The Story as a Whole
I don’t think I can avoid saying it. There are too many darn people in this story. The book should probably have been called, “The Big Ol’ Mystery of What they were doing at Oak Ridge with a dash of Racism and Awkward Romance.” But I don’t write reviews for books I don’t like so, with that being said, I still enjoyed this story.
After all, how do you tell a story like this otherwise? Realistically, if the author had limited herself to just June or Joe the book would have been a day-in and day-out experience of utter boredom. June and Joe both got up, ate, got in line, worked at what was put in front of them that day, ate, slept and repeat. Workers at Oak Ridge were not knowledgable about the grand plans of the factory and separation between individuals was created specifically to avoid any leaks in information. Enter Sam to enlighten them and Ralph to highlight the inequality. Why Ralph didn’t get his own perspective but Cici did is a question I still have for the author! Together, these characters allowed me to see more of the whole story of what was happening at Oak Ridge.

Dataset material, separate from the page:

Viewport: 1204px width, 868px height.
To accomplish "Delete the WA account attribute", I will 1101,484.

What I keep coming back to over and over again is the reality for these women. Can you imagine going to work each and every day twisting a knob for weeks or even months to find out that the work you did directly resulted in the bombs dropped in Hiroshima and Nagasaki and the death of so many? Ever since I closed The Atomic City Girls a few days ago, this is the thought that keeps running around in my mind. What kind of damage would that information have on a person? I suppose those are really questions I will find in a nonfiction book, perhaps The Girls of Atomic City.

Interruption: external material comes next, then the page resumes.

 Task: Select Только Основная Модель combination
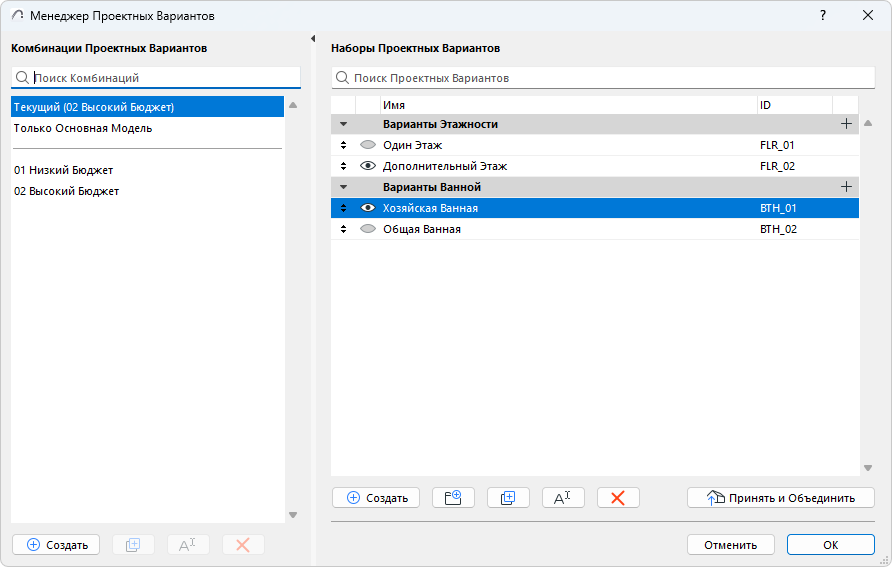coord(83,128)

This story was told to entertain and inform. And, while I have a few issues with how the story meandered along at times, I cannot fault the author with her ability to keep me coming back. I hated Cici, and to a certain degree, Sam. I wanted to read to see them fail. Meanwhile, I was cheering for June and Joe and I returned to the story, chapter after chapter, to make sure they were succeeding and that they would get their happy ever after.
More importantly, this fairly accessible historical fiction has made me more interested in yet another facet of World War II – those women who went to work everyday building the bomb that would end the war without ever knowing what they were doing.
Tell me, please? Can you disagree with the way a story is written and still like the book?